The two countries signed an agreement to build the tunnel in 2015 and in 2017 this was ratified by the French and Italian governments in legislation authorising construction. However, the formation of a coalition government following Italy’s 2017 general election has made the status of the project less clear, with the League supporting construction of the new line and the Five Star Movement (M5S) opposing it.

In December 2017, M5S MEPs wrote to EC transport commissioner Mrs Violeta Bulc urging her to withdraw CEF funding, claiming the project “does not match the general objectives foreseen by Article 3 of the CEF Regulation, namely it is clearly not a project with European added-value.”

On the French side too, enthusiasm for the project has dimmed. In May, 63 politicians from all levels of government in the Auvergne-Rhône-Alpes region wrote to French president Mr Emmanuel Macron seeking reassurances that the line will be completed before 2030.  “Without a modern and efficient French gateway, it will not be possible to achieve a substantial modal shift of transalpine goods transport from road to rail,” the letter warned.

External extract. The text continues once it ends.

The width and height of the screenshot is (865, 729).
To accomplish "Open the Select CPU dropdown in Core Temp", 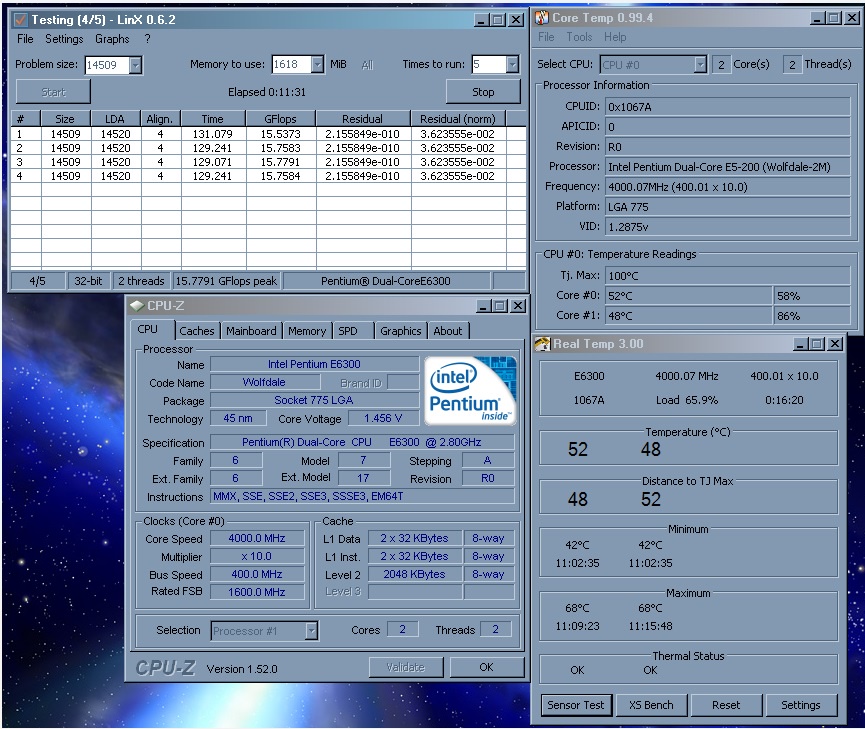I will coord(700,65).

On September 11, the French government announced it would invest €13.4bn in the transport network in 2018-2022, a 40% increase compared with 2013-2017, with the emphasis on modernising existing infrastructure and relieving congestion around key nodes. However, funding is being made available for new lines and the government says it will maintain its “European commitment” to Lyon - Turin, although this is dependent on a continued commitment to the project on the Italian side.

The 140km line will have 87km of tunnels including a 57km twin-bore base tunnel between St Jean de Maurienne, France, and Chiomonte in Italy. The cross-border section extends for 18.1km on the Italian side, 12.5km of which will be in the base tunnel. Beyond the Italian portal, there will be a 3km link to the existing line at Bussoleno, including a 2.1km tunnel and a new station at Susa.

Implementation of the project is being managed by Euralpine Tunnel Lyon - Turin (TELT), a 50:50 joint venture between Italian State Railways (FS) and the French state.